Changes of the apparent diffusion coefficient in brain diffusion-weighted images due to subject positioning: A simulation study S. Kumazawa ∗, D. Ushijima , H. Yabuuchi Department of health sciences, faculty of medical sciences, Kyushu university, 3-1-1, Maidashi, Higashi-ku, Fukuoka 812-8582, Japan Available online 1st April 2015

KEYWORDS Apparent diffusion coefficient; Echo planar imaging; Magnetic field inhomogeneity; Geometric distortion; Subject positioning

Summary Background and purpose: The purpose of this work was to investigate whether the cortical apparent diffusion coefficient (ADC) values derived from brain diffusion-weighted images vary with changes in the position of the subject against a static magnetic field. Materials and methods: To focus on the variations in ADC due to the change of subject positioning, a simulation was performed using a digital brain phantom. The magnetic field inhomogeneities in the digital phantom were calculated for each subject position while changing the angle between the direction of the static field and the head of the digital phantom. The angle was changed from 0 to 40 degrees at 10-degree intervals. For each angle, the diffusionweighted images were simulated based on magnetic resonance physics in which the magnetic field inhomogeneity was taken into account. The relative differences of average ADC values between the tilt angles were calculated to evaluate the variations in ADC. The Wilcoxon ranksum test was used for comparisons of ADC values between the tilt angles for each cortical region. Results: In the cortical regions distorted by magnetic field inhomogeneities, the average ADC values differed significantly according to the position of the subject (P < 0.05). The range of the relative differences in average ADC values in relation to the differences in subject positioning was approximately 1% to 12%. Conclusion: Our results suggest that subject positioning against a static field is one of the factors affecting the accuracy of cortical ADC measurements derived from brain diffusion-weighted images. © 2015 Elsevier Masson SAS. All rights reserved.

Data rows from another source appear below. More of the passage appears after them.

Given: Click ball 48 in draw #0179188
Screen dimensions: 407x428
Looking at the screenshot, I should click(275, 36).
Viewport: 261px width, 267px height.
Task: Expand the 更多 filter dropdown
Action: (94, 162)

Abbreviations: ADC, apparent diffusion coefficient; DW, diffusion-weighted; MRI, magnetic resonance imaging; EPI, echo-planar imaging; CSF, cerebrospinal fluid; OM, orbito-meatal; WM, white matter; GM, gray matter. ∗ Corresponding author. Tel.: +81 92 642 6696; fax: +81 92 642 6696. E-mail address: s [email protected] (S. Kumazawa). http://dx.doi.org/10.1016/j.neurad.2015.01.003 0150-9861/© 2015 Elsevier Masson SAS. All rights reserved.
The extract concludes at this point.